# Großes Json Objekt benutzen



## MettiSys (27. Apr 2016)

Hallo,

ich bekomme über eine REST-Request ein ca 40mb großes Json-Objekt (String) zurück.
Mit diesem Objekt möchte ich gerne weiter arbeiten.

Code :

```
InputStream stream = con.getInputStream();
reader = new BufferedReader(new InputStreamReader(stream));

StringBuilder buffer = new StringBuilder();
String output;

while ((output = reader.readLine()) != null) {
    buffer.append(output);
}
                 
JSONObject parentObject = new JSONObject(buffer.toString());
JSONObject artikelobjekt = parentObject.getJSONObject("ADRESSLISTE");
JSONArray parentArray = artikelobjekt.getJSONArray("ADRESSE");
```


die Variable buffer kann ich auch ohne Probleme in einer sqllite abspeicher.
aber sobald ich das JsonObjekt parentobject erzeuge, stürtzt mir der Emulator ab und sagt OutofMemory.

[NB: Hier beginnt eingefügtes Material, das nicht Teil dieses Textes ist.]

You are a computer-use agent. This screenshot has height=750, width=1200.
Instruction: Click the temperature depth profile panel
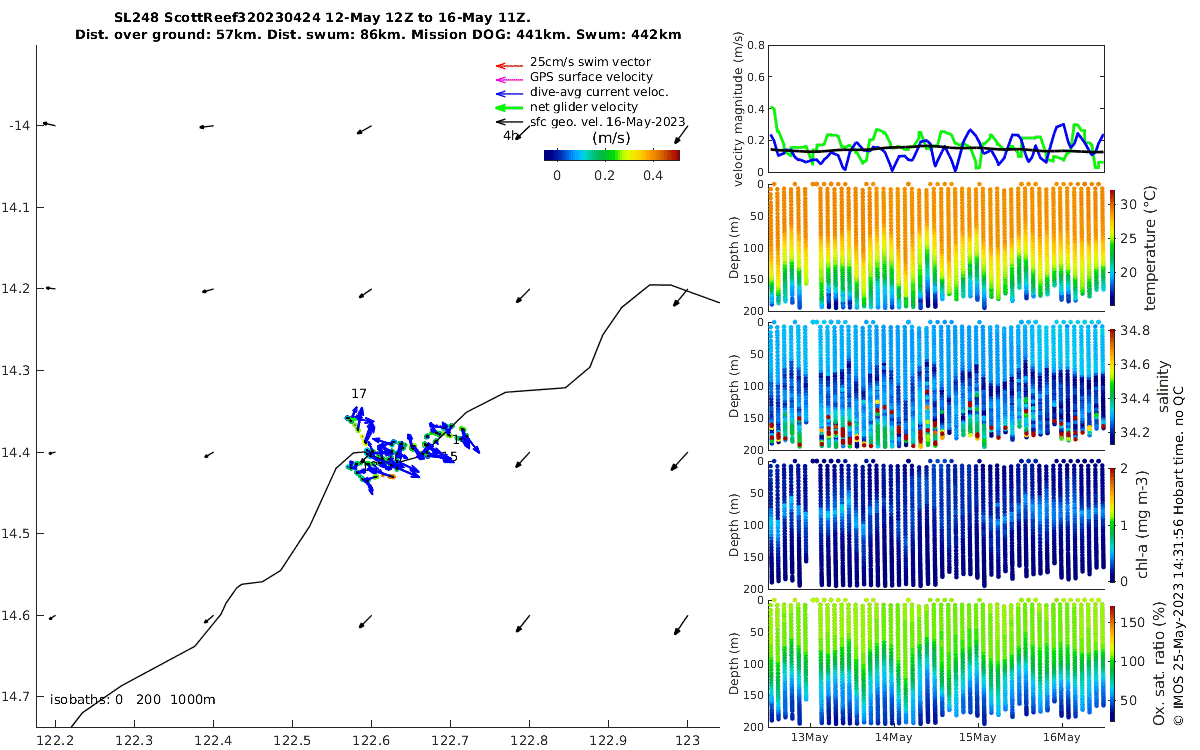[936, 247]
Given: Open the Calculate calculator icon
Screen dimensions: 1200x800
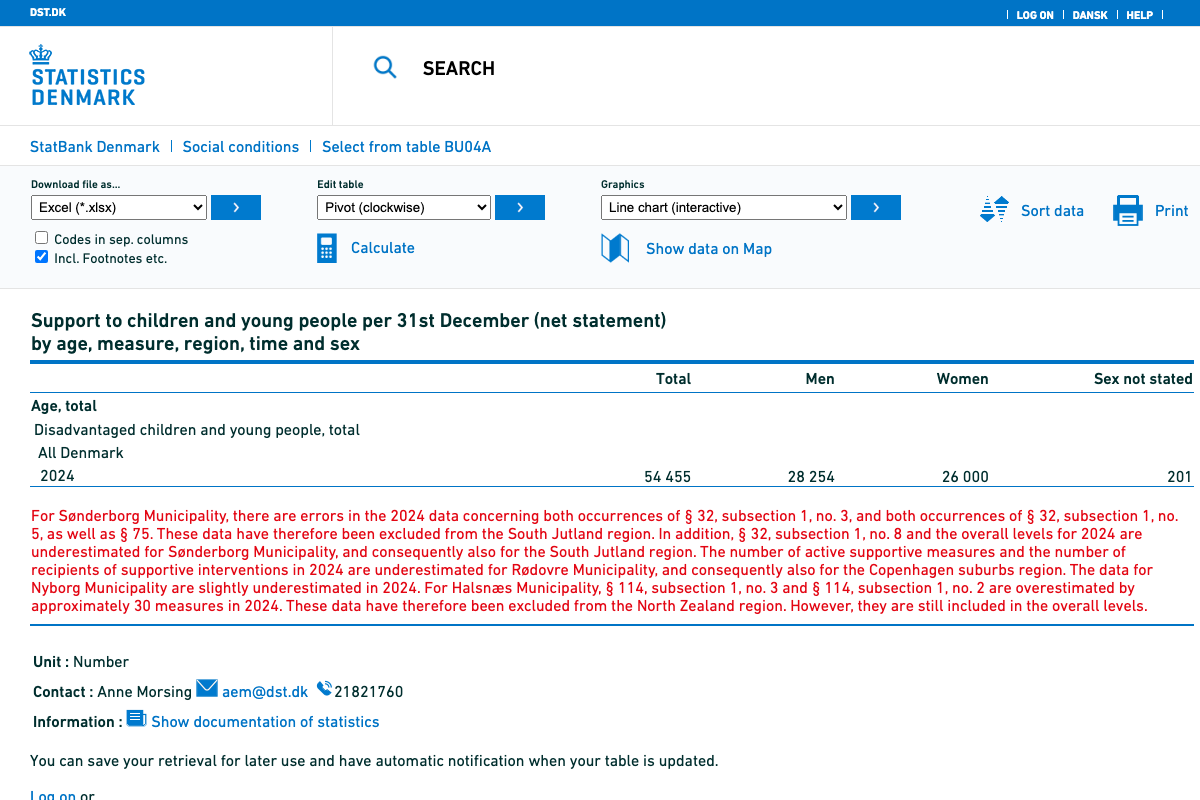Looking at the screenshot, I should tap(327, 248).
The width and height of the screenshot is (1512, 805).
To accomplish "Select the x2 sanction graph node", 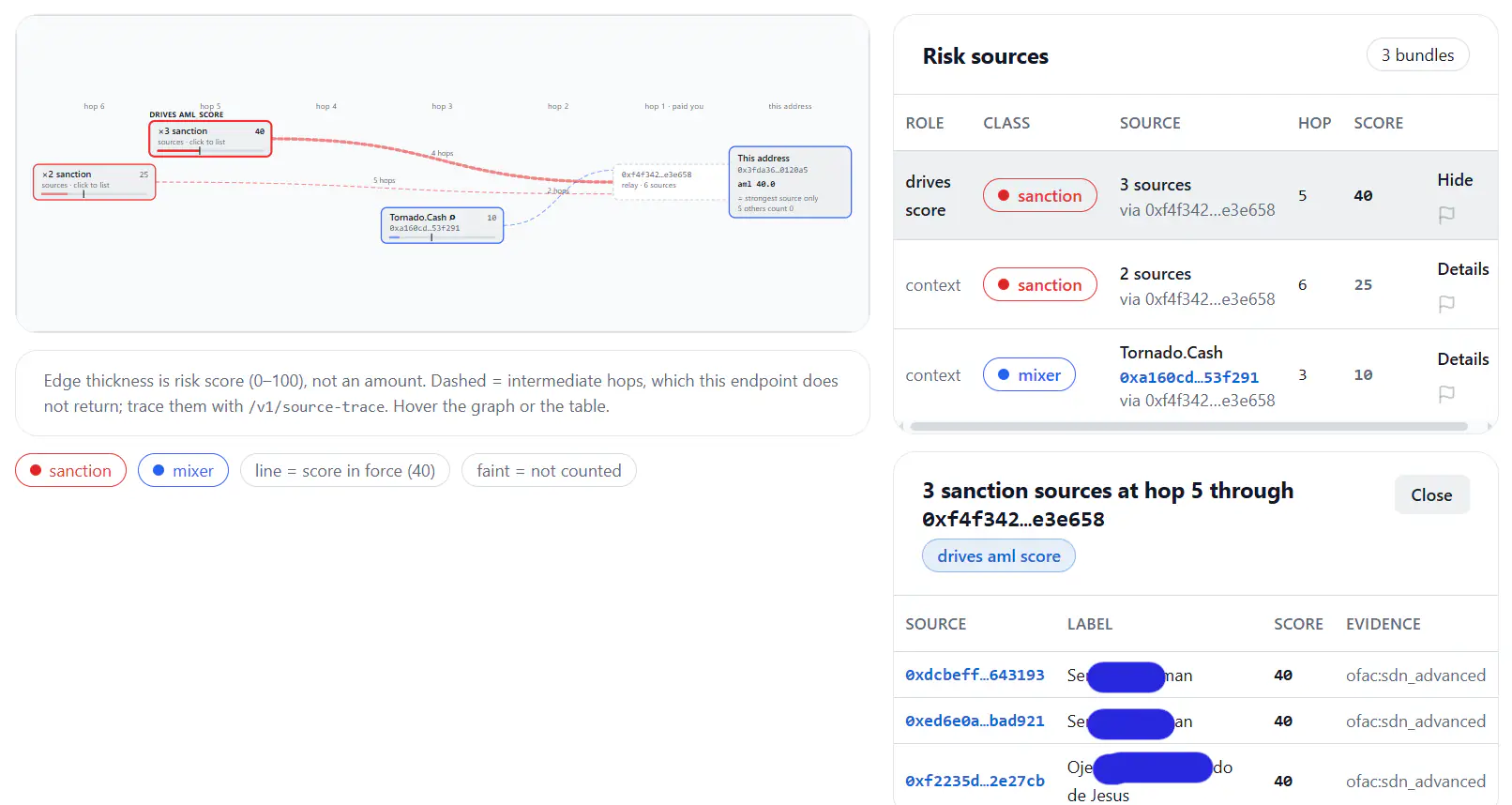I will click(94, 181).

gibt es noch eine andere Möglichkeit einen Inputstream zu einem json Objekt zu erzeugen um damit weiter zu arbeiten ?


----------



## Thallius (27. Apr 2016)

Ganz ehrlich. Wozu in Gottes Namen brauchst du 40MB an Adressen auf einmal?


----------



## MettiSys (27. Apr 2016)

Unter den Adressen sind noch Haufen Artikel Daten gelistet etc, deswegen is das ding leider so groß.


----------



## Thallius (27. Apr 2016)

Deswegen heißt so ein Dingen "REST-Service", weil man da nur das anfragt was man gerade benötigt. Was also willst du mit den Daten machen dass du die alle auf einmal brauchst? Du kannst sie genauso gut in einer Schleife einzeln vom Service holen.


----------



## MettiSys (27. Apr 2016)

Ich bekomme nur dieses Objekt zurück und kein kleineres oder eingeschränktes, wenn ich die Möglichkeit hätte hät ich das ina schleife gelöst, aber die hab ich leider nicht


----------



## Thallius (27. Apr 2016)

Das kann ich kaum glauben. Dann ist der REST-Service vollkommen unbrauchbar und sollte neu geschrieben werden.


----------